Background This study aimed to evaluate whether incidental CT findings of emphysema, airway thickening and bronchiectasis, as seen on CT scans performed for other non-pulmonary clinical indications, are associated with future acute exacerbations of COPD resulting in hospitalisation or death.
Methods This multicentre prospective case–cohort study comprised 6406 subjects who underwent routine diagnostic chest CT for non-pulmonary indications. Using a case–cohort approach, we visually graded CT scans from cases and a random sample of ∼10% of the baseline cohort (n=704) for emphysema severity (range 0–20), airway thickening (range 0–5) and bronchiectasis (range 0–5). We used weighted Cox proportional hazards analysis to assess the independent association between CT findings and hospitalisation or death due to COPD exacerbation.

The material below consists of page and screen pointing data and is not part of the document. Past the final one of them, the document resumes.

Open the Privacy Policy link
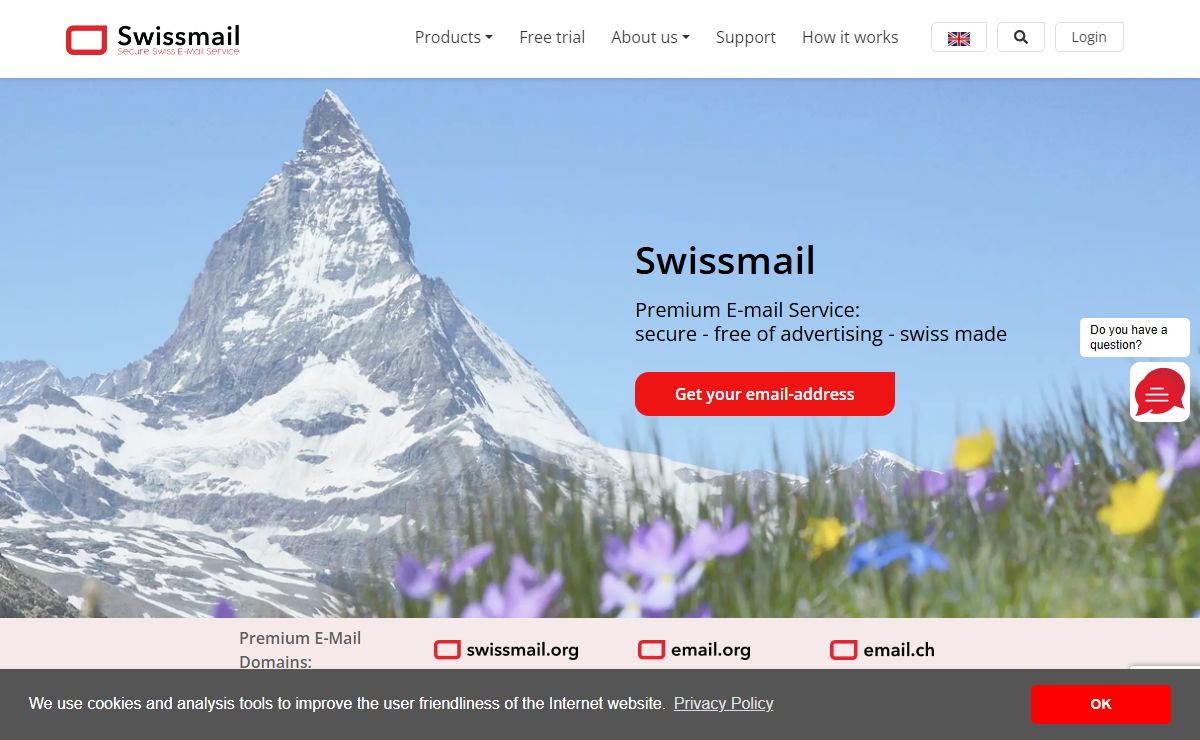Screen dimensions: 1200x740 [724, 704]

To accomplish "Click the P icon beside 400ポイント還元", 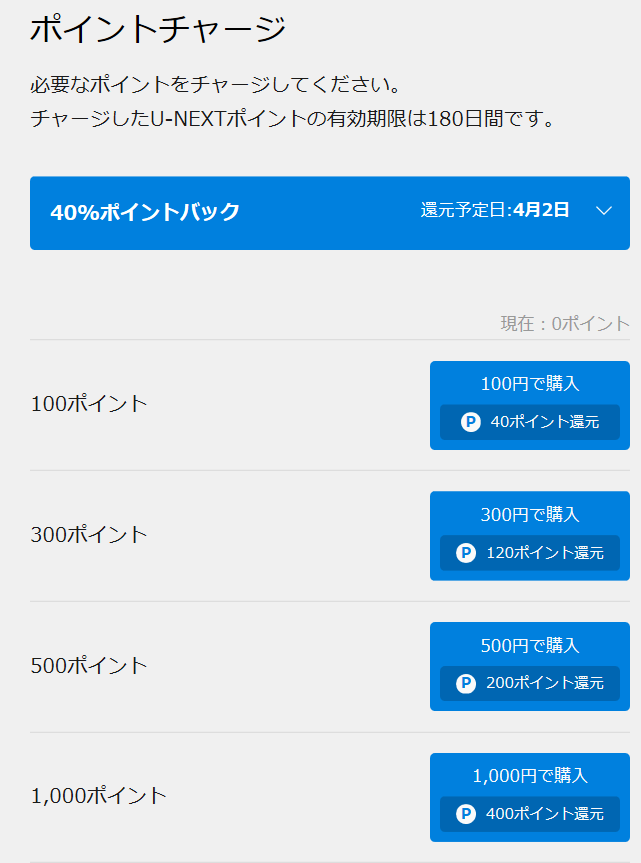I will [466, 814].
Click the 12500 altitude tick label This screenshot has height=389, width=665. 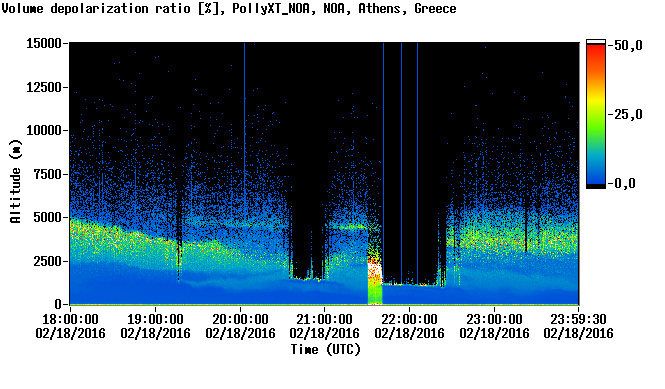44,87
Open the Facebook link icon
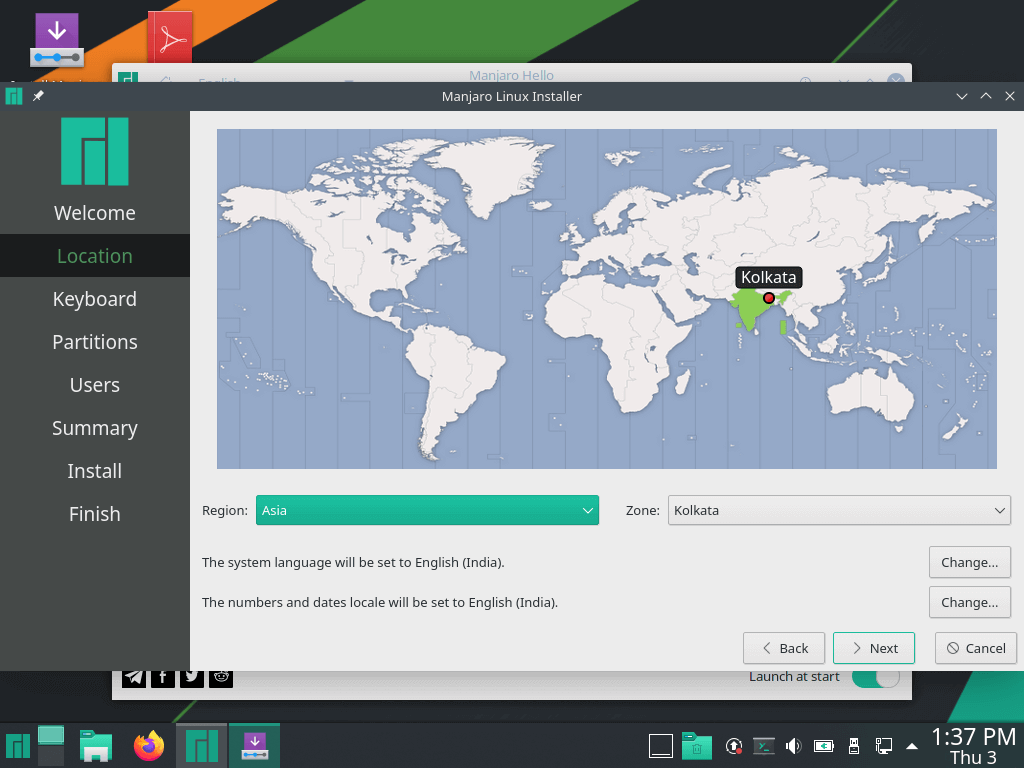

Results During a median follow-up of 4.4 years (maximum 5.2 years), 338 COPD events were identified. The risk of experiencing a future acute exacerbation of COPD resulting in hospitalisation or death was significantly increased in subjects with severe emphysema (score ≥7) and severe airway thickening (score ≥3). The respective HRs were 4.6 (95% CI 3.0 to 7.1) and 5.9 (95% CI 3.4 to 10.5). Severe bronchiectasis (score ≥3) was not significantly associated with increased risk of adverse events (HR 1.5; 95% CI 0.9 to 2.5).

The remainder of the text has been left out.